Source information:
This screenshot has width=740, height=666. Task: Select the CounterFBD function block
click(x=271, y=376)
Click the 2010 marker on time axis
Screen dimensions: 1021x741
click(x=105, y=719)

...

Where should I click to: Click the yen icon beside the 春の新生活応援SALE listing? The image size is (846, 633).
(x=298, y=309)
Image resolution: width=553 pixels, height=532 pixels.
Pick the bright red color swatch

==

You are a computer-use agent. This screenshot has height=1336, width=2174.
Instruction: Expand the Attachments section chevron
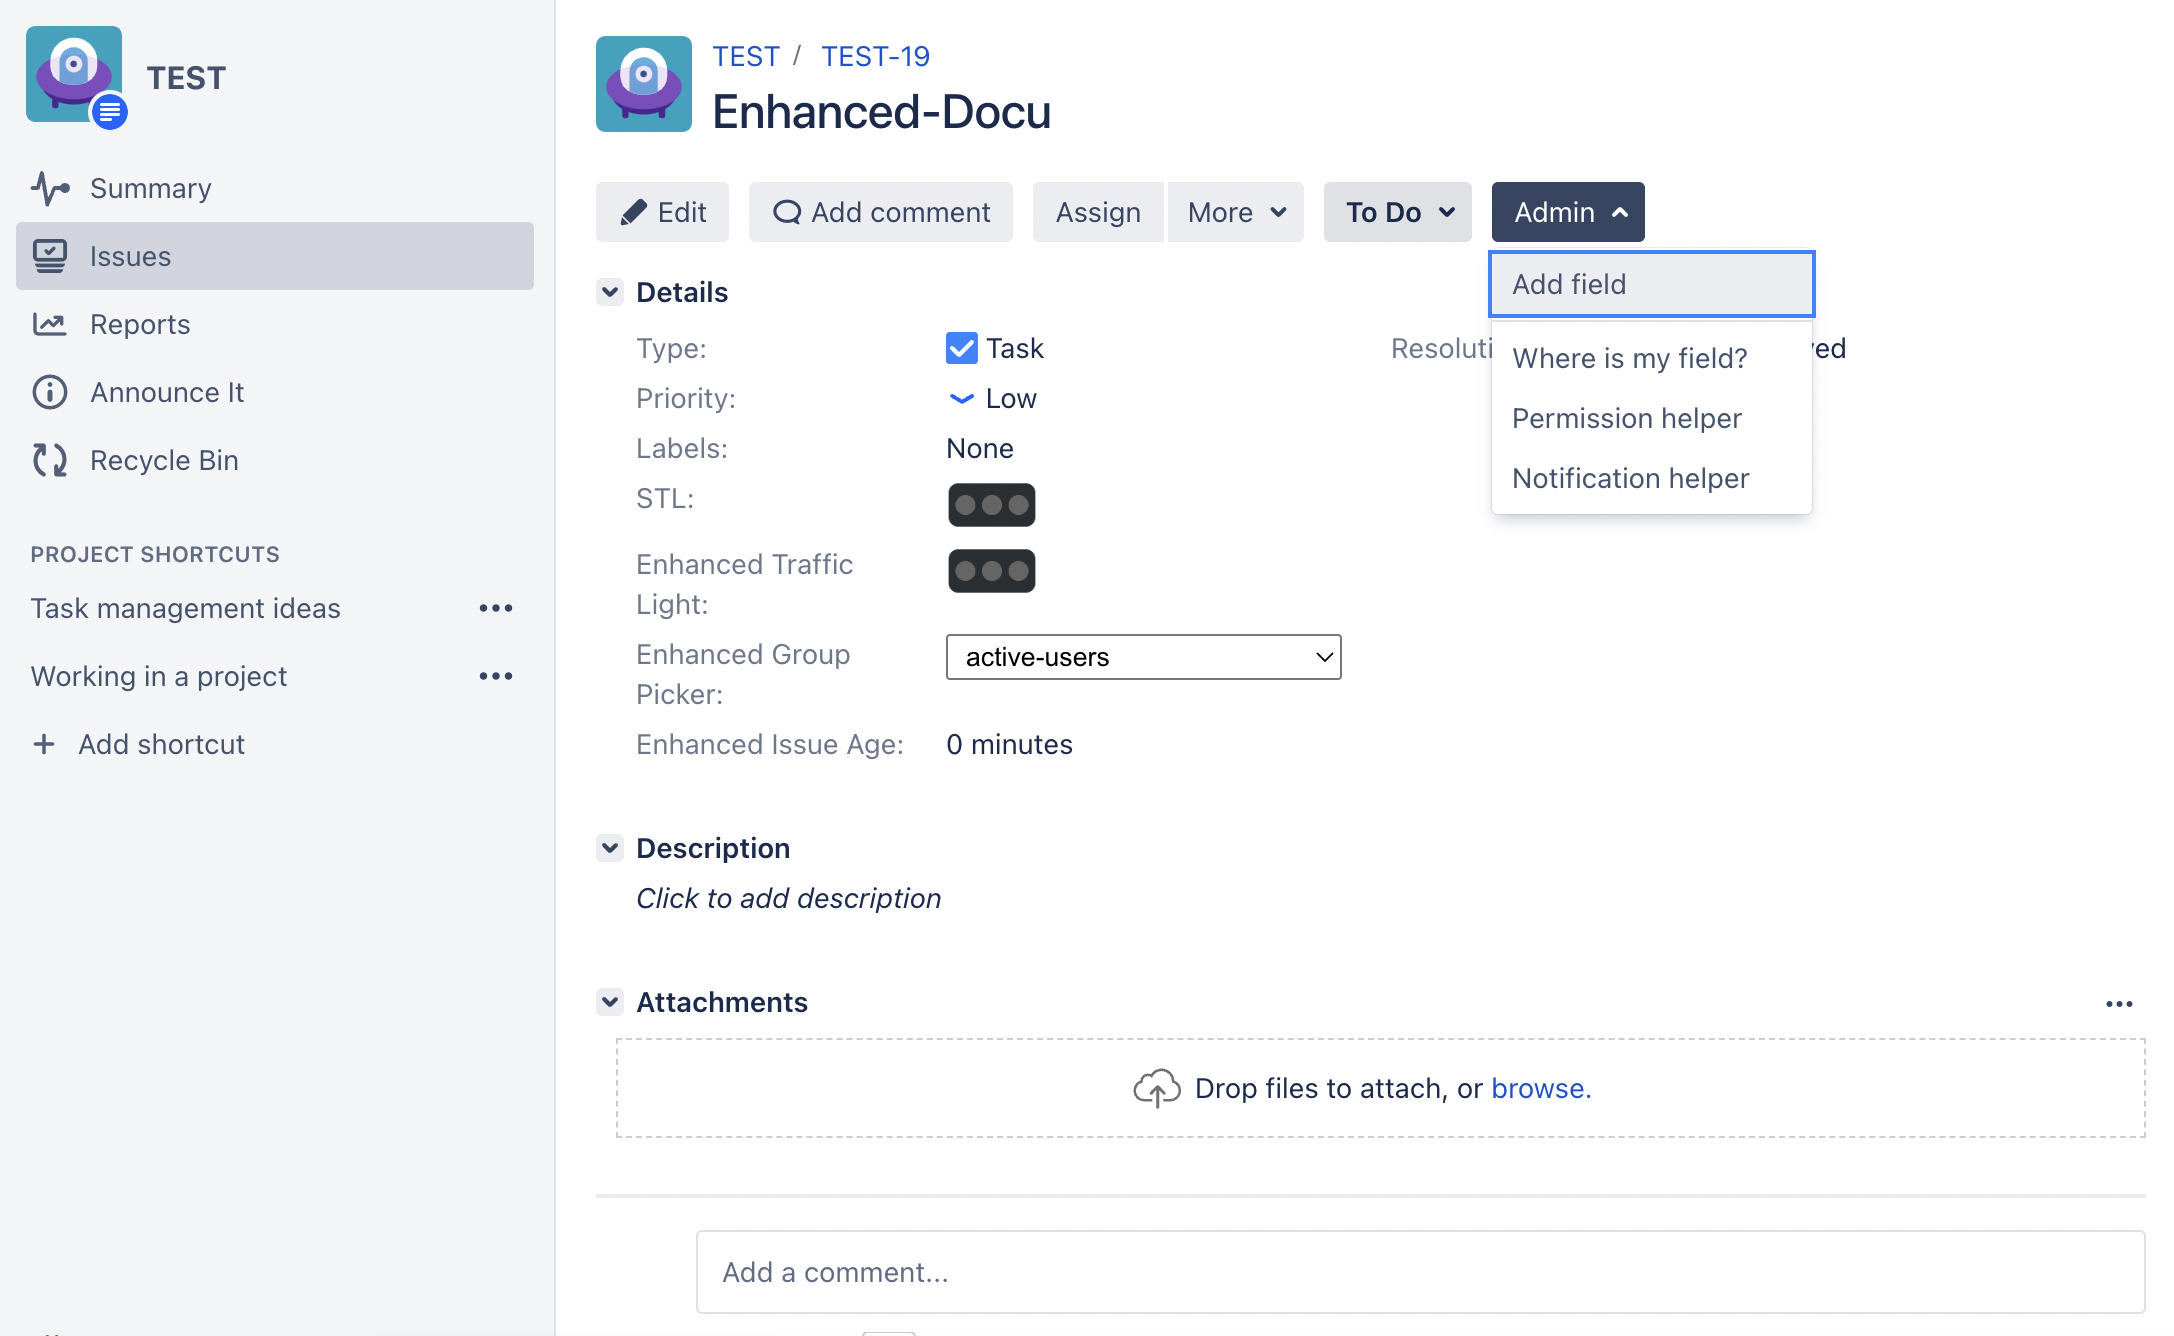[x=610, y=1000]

Assignment: All that belongs in your answer is the stretch of entries above from the line with "Image resolution: width=553" through the line with "Pick the bright red color swatch", printed exactly.

Output of the task:
Image resolution: width=553 pixels, height=532 pixels.
Pick the bright red color swatch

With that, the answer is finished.